_WORK TO COMPLETE_
The answer must be an exact copy of the lines from the one containing "Where should I click to: Tap" through the end of the records, with the pictures left out.

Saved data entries
☆ ☆ ☆

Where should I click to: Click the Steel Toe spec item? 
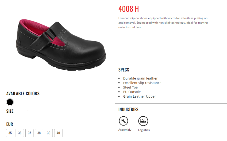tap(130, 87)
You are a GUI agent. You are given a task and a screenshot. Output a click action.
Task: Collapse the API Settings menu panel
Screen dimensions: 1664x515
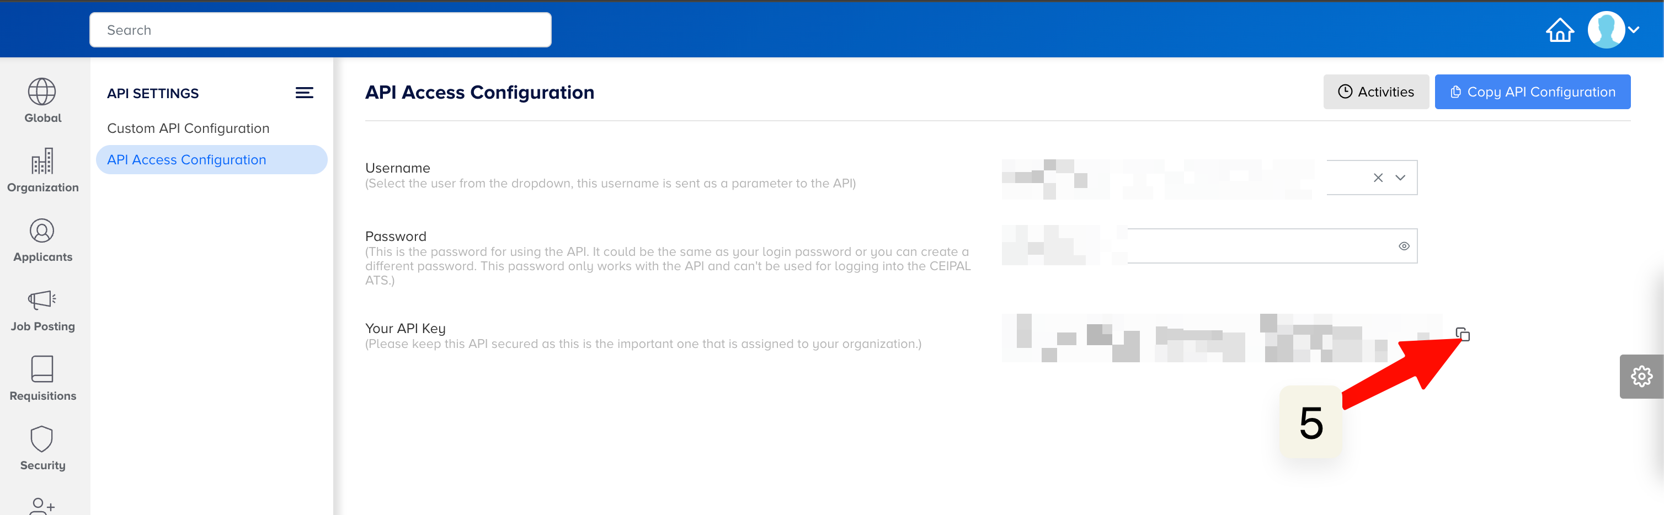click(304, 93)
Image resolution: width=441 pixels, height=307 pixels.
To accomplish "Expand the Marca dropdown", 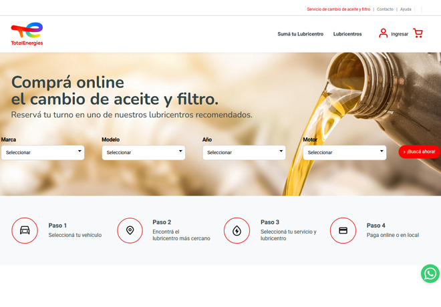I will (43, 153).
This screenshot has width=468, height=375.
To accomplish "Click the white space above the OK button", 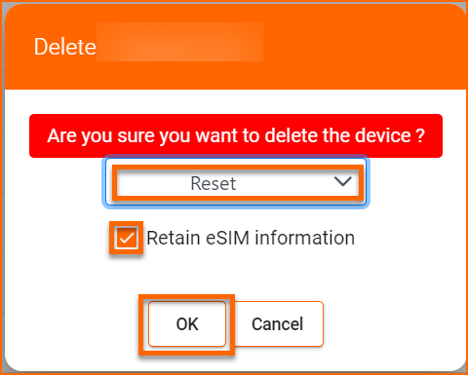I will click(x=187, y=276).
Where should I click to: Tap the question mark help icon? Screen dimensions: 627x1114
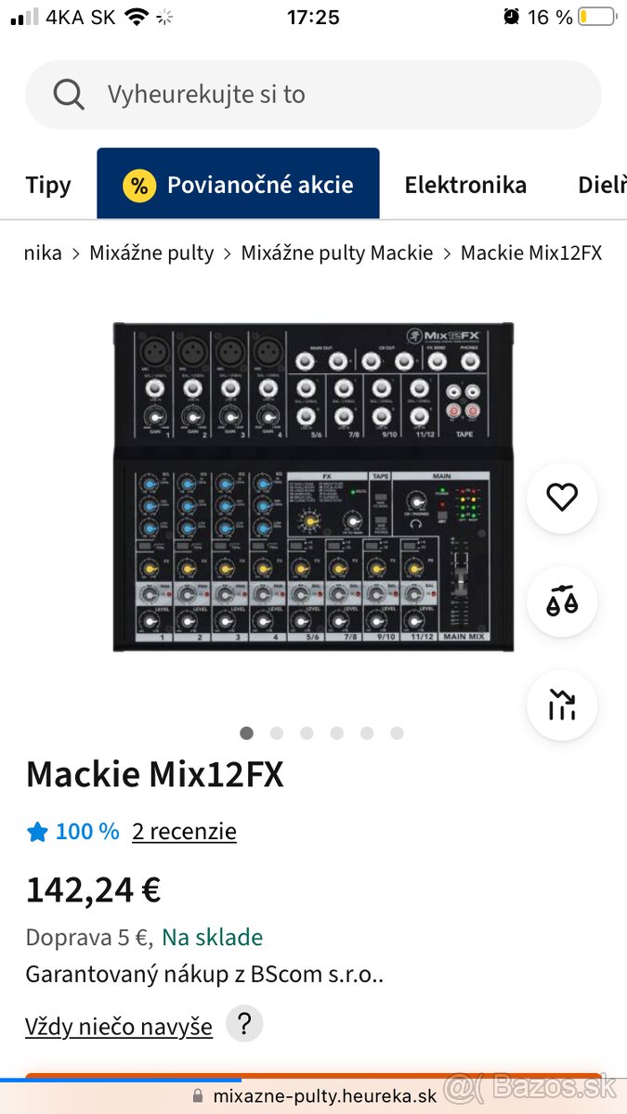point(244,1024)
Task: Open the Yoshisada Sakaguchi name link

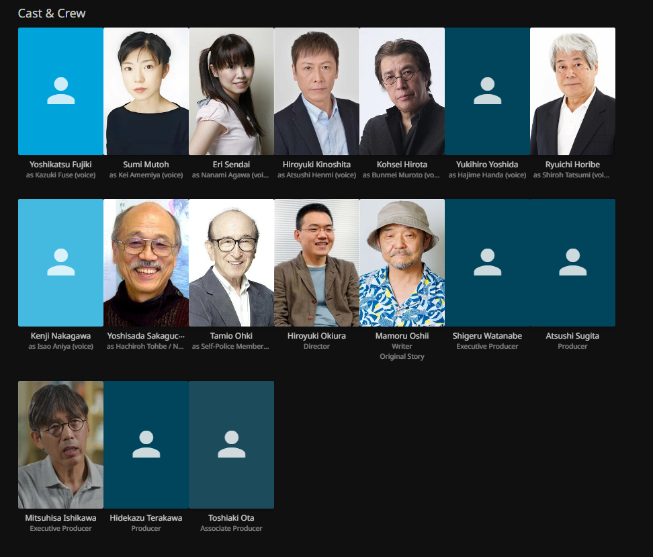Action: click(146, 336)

☆ ☆ ☆

_PROBLEM SOLUTION_
Where should I click to: Tap the question mark help icon? Screen dimensions: 627x1114
point(244,1024)
Task: Open the Yoshisada Sakaguchi name link

Action: click(146, 336)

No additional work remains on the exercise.